For components that must resist prying and brute-force attacks, material and process choices need to focus on a combination of hardness, toughness, and anti-tamper geometry. In practice, this means pairing high-strength steels or superalloys with near-net-shape processes such as metal injection molding, precision casting, or sheet metal fabrication, followed by targeted surface and heat treatments. In locking mechanisms, security hardware, and high-torque power tools, this approach minimizes deformation, prevents crack initiation at stress concentrators, and forces attackers to expend disproportionate effort.

High-Hardness Cores for Anti-Prying Performance

For pins, bolts, cams, and anti-drill inserts in locking systems, martensitic stainless and tool steels processed via metal injection molding are a strong choice. Alloys such as MIM-420, MIM-440C, and MIM-A2 can be heat-treated to high hardness while retaining reasonable toughness, making them highly resistant to prying, cutting, and deformation. Complementary alloys like MIM-4140 or MIM-52100 are well-suited for shafts and bearing interfaces that must withstand shock loads without brittle failure.

Robust Housings Through Casting and Fabrication

Security-critical housings and strike plates benefit from ductile but strong metals. Precision carbon steel casting offers thick, continuous sections that resist bending and prying forces. For applications balancing weight and stiffness, engineered A380 aluminum die casting or cast iron components provide rigid housings that are difficult to deform with hand tools. When flat plates or reinforcement brackets are required, laser-cut and formed parts from low alloy steel or tool steel via sheet metal fabrication can be integrated as hidden anti-pry shields.

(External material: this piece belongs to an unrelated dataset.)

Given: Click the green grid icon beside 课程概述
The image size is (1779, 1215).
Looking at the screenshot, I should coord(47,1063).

Surface Treatments to Resist Cutting and Wear

Surface engineering adds an extra barrier against brute-force attacks. After bulk heat treatment, diffusion processes such as nitriding form a hard case that significantly improves resistance to file and saw attacks on steels. Coatings like PVD can be applied to contact surfaces and exposed locking elements to further enhance hardness and reduce friction, improving long-term function under repetitive loading. For large exposed housings, powder coating, black oxide coating, or phosphating deliver corrosion resistance and a low-gloss appearance that hides tool marks and makes tampering less visually obvious.

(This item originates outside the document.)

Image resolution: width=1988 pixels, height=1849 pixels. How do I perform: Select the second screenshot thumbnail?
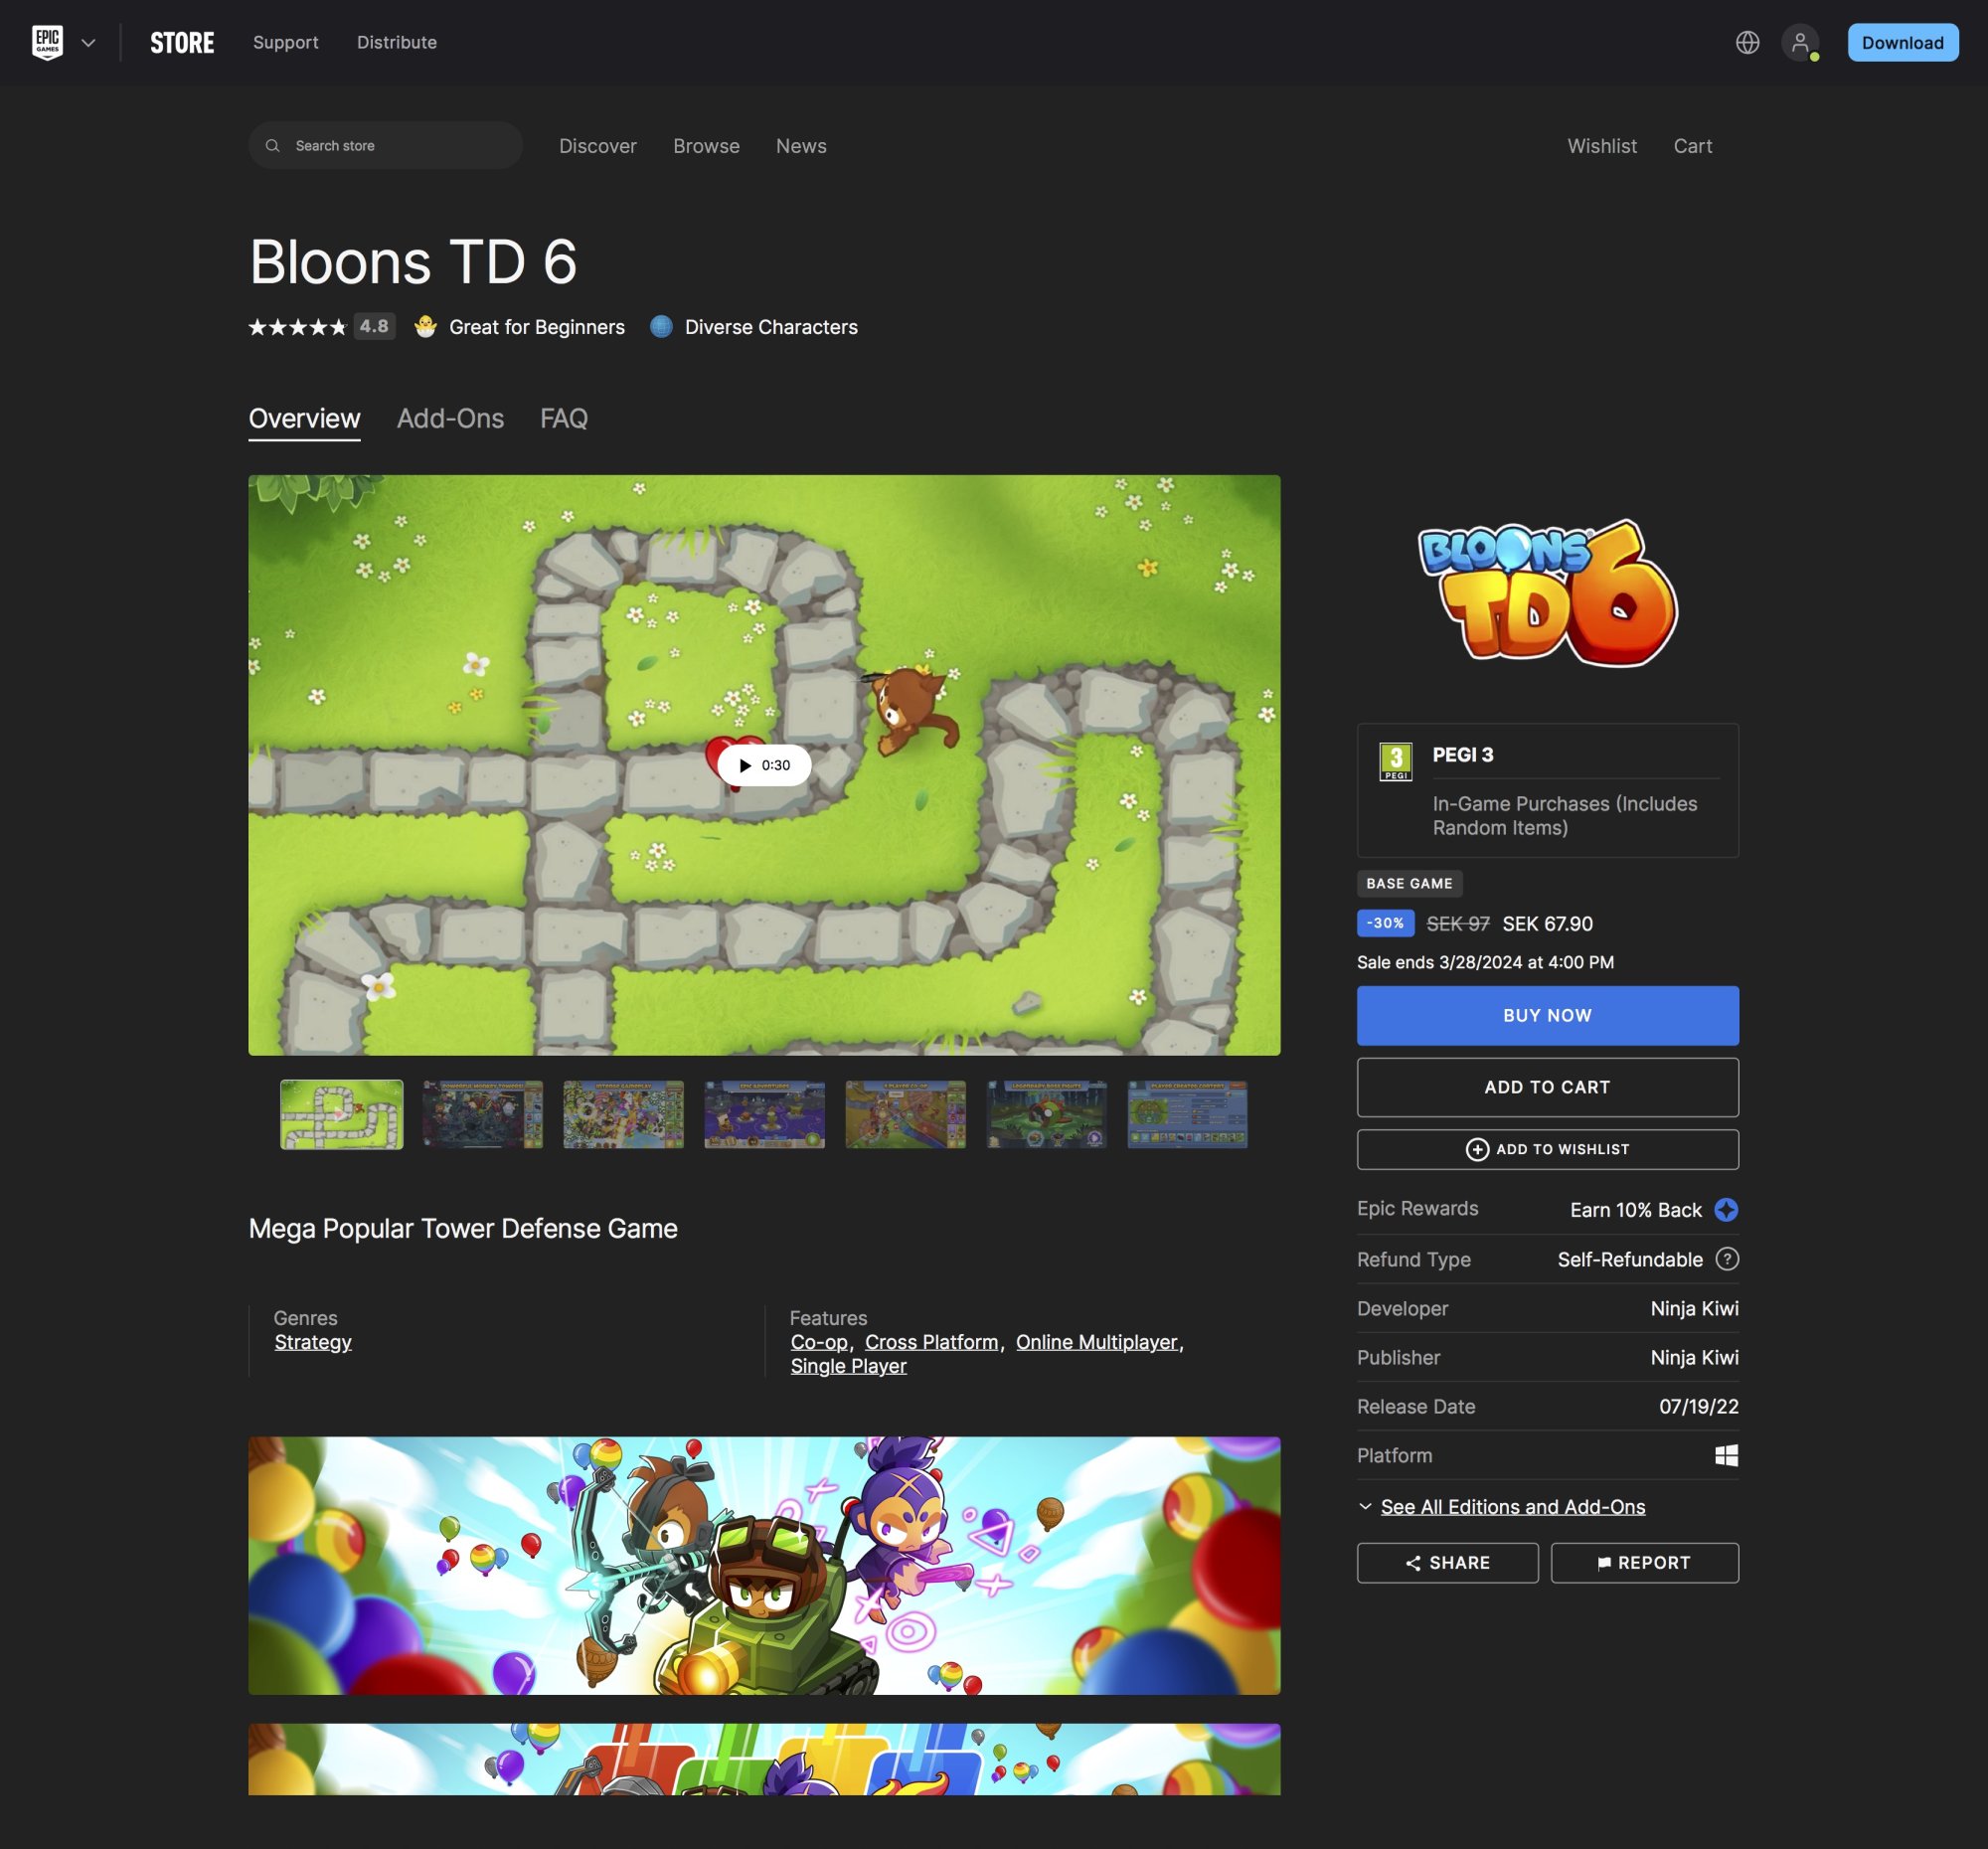pos(482,1114)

Engineered Plastics for Structural and Tamper-Resistant Features

In some assemblies, plastics play a critical role in tamper resistance. High-strength engineering polymers like nylon (PA), PEEK, and Ultem (PEI) molded via injection molding can form reinforced covers, shear-off features, or one-way locking elements that break in a controlled manner under attack, protecting the internal metal core. Overmolding and insert molding enable the encapsulation of metal inserts (such as MIM cams, hardened pins, and steel plates), thereby eliminating direct tool access and complicating prying attempts.

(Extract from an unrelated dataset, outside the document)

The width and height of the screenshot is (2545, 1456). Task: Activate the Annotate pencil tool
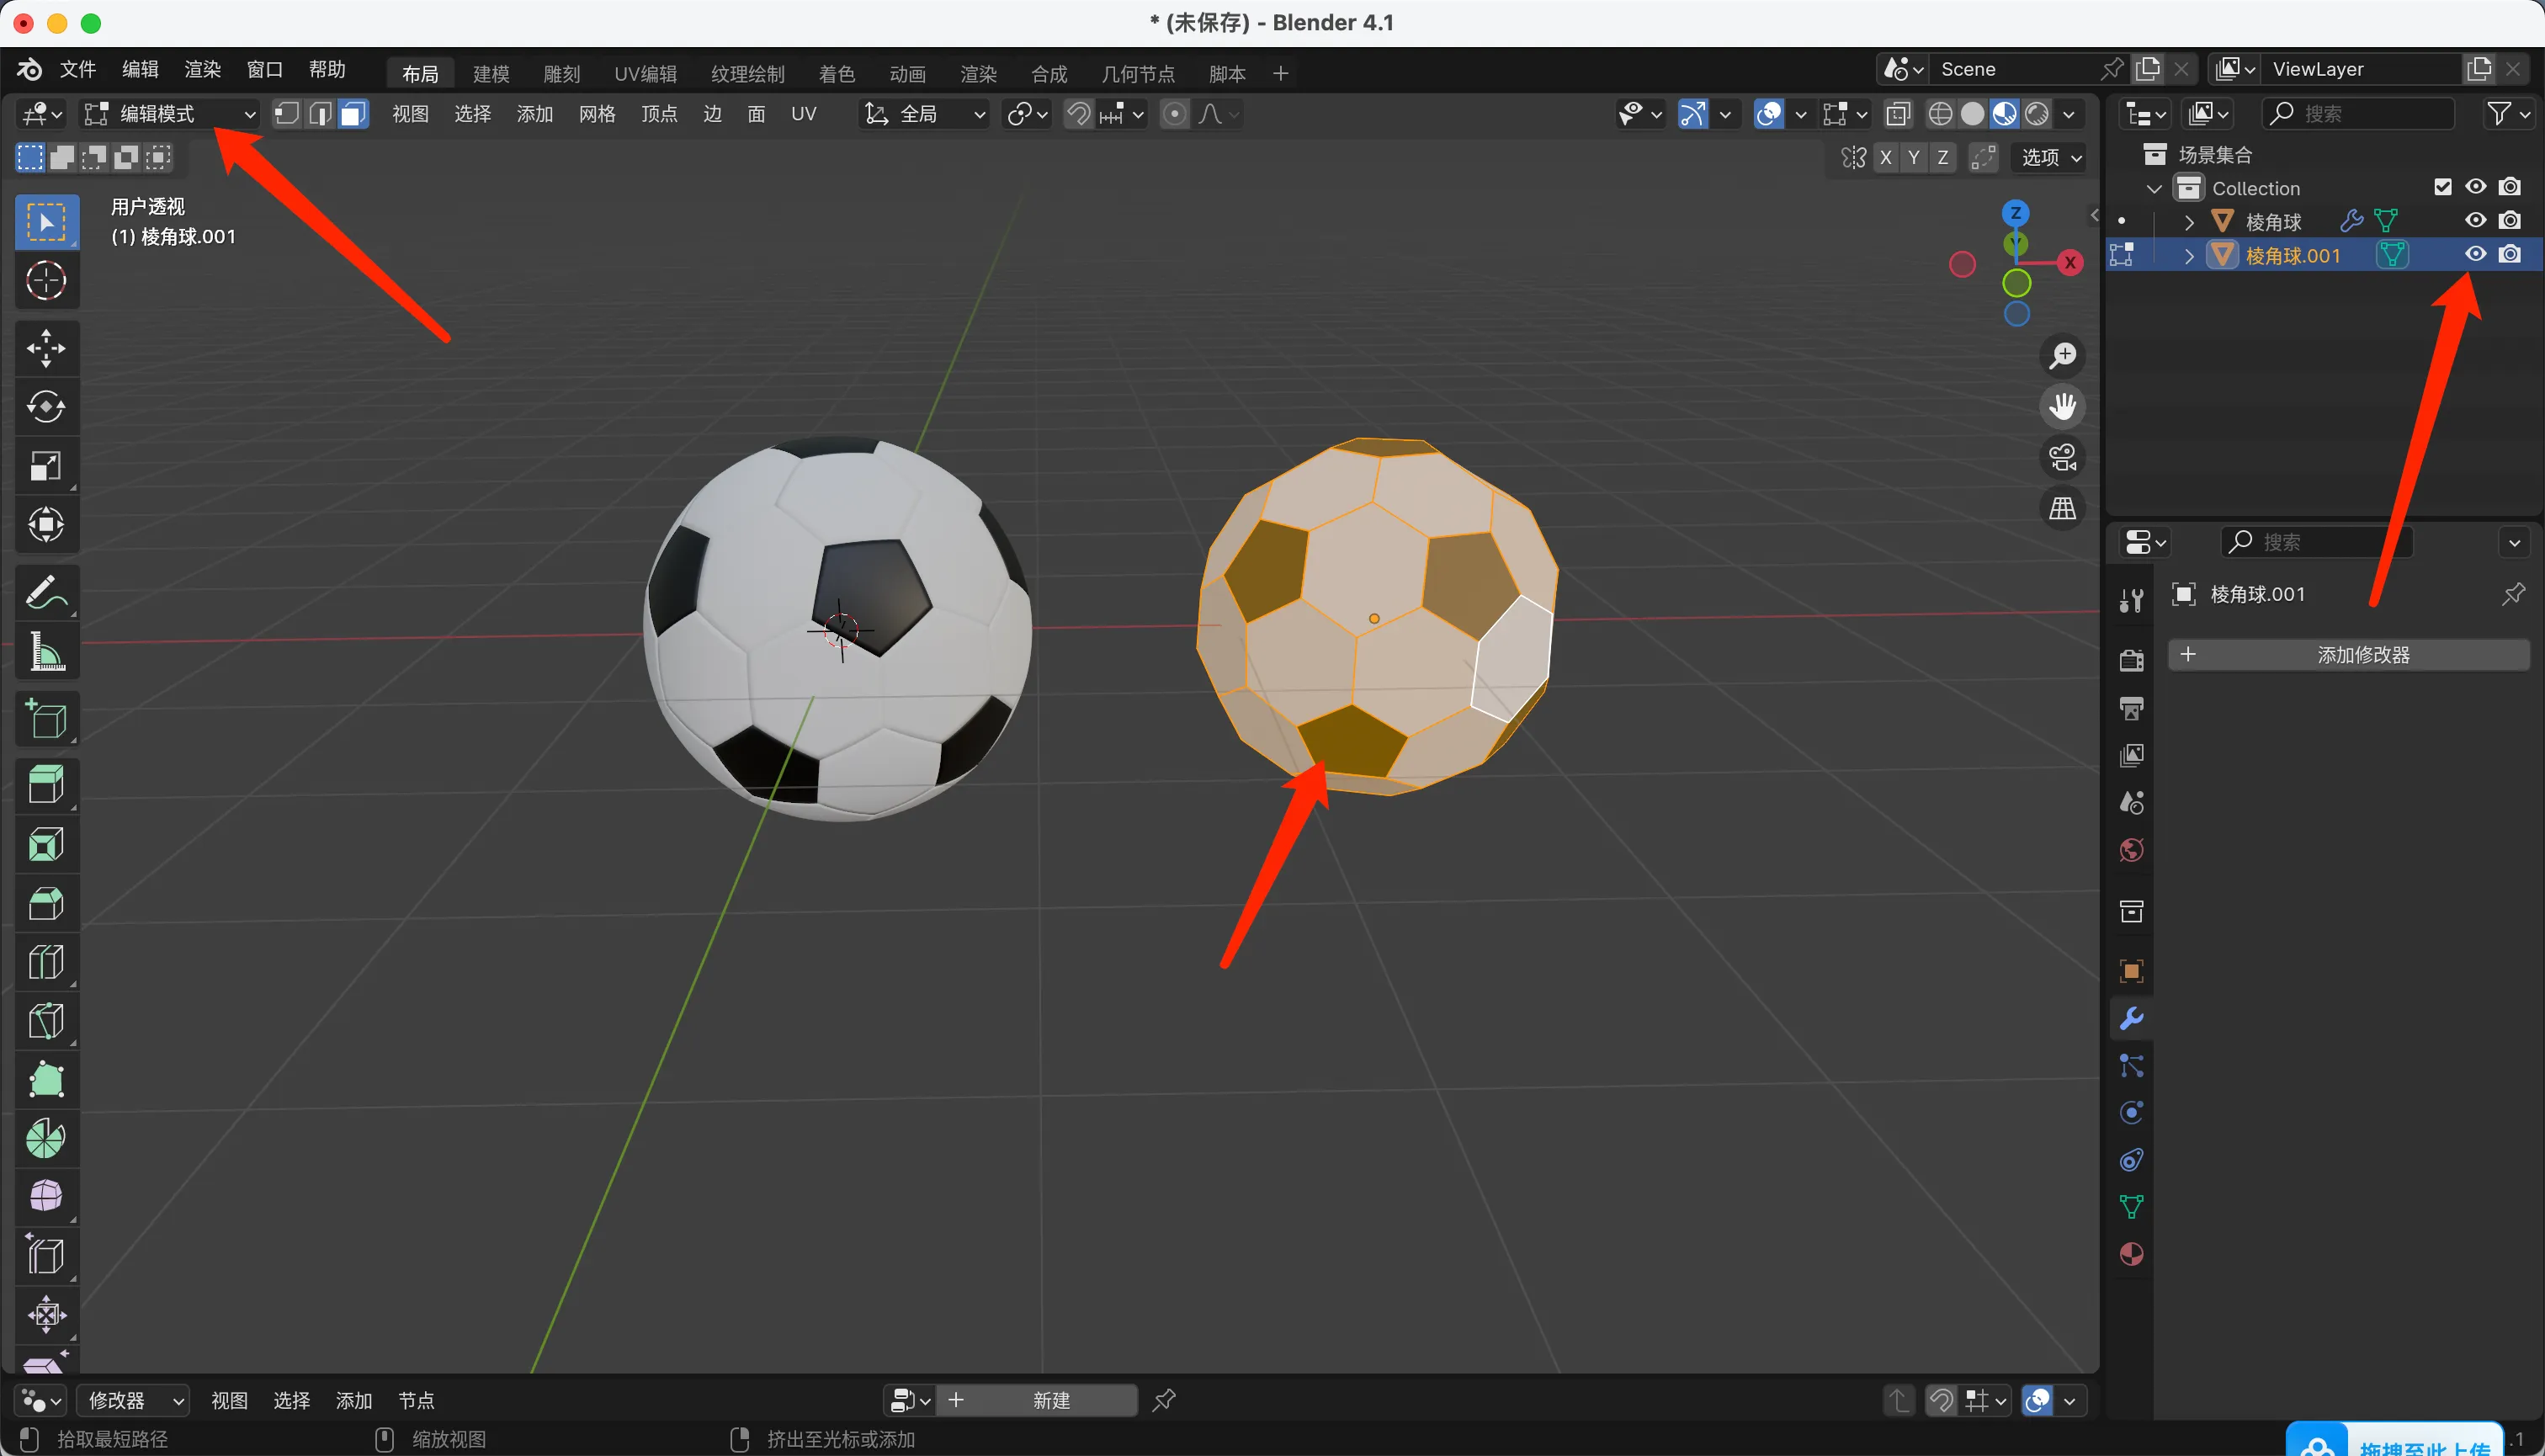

Integrated Custom Parts Manufacturing Approach

Ultimately, resistance to prying and brute-force attacks is achieved by combining robust materials, controlled processes, and smart architecture. Using a custom parts manufacturing service, engineers can prototype security-critical components through CNC machining prototyping and 3D printing prototyping, validate deformation modes and failure points, then transition to production-ready MIM, precision casting, and injection molding. This integrated workflow ensures that material–process combinations are optimized not only for strength, but also for realistic attack scenarios.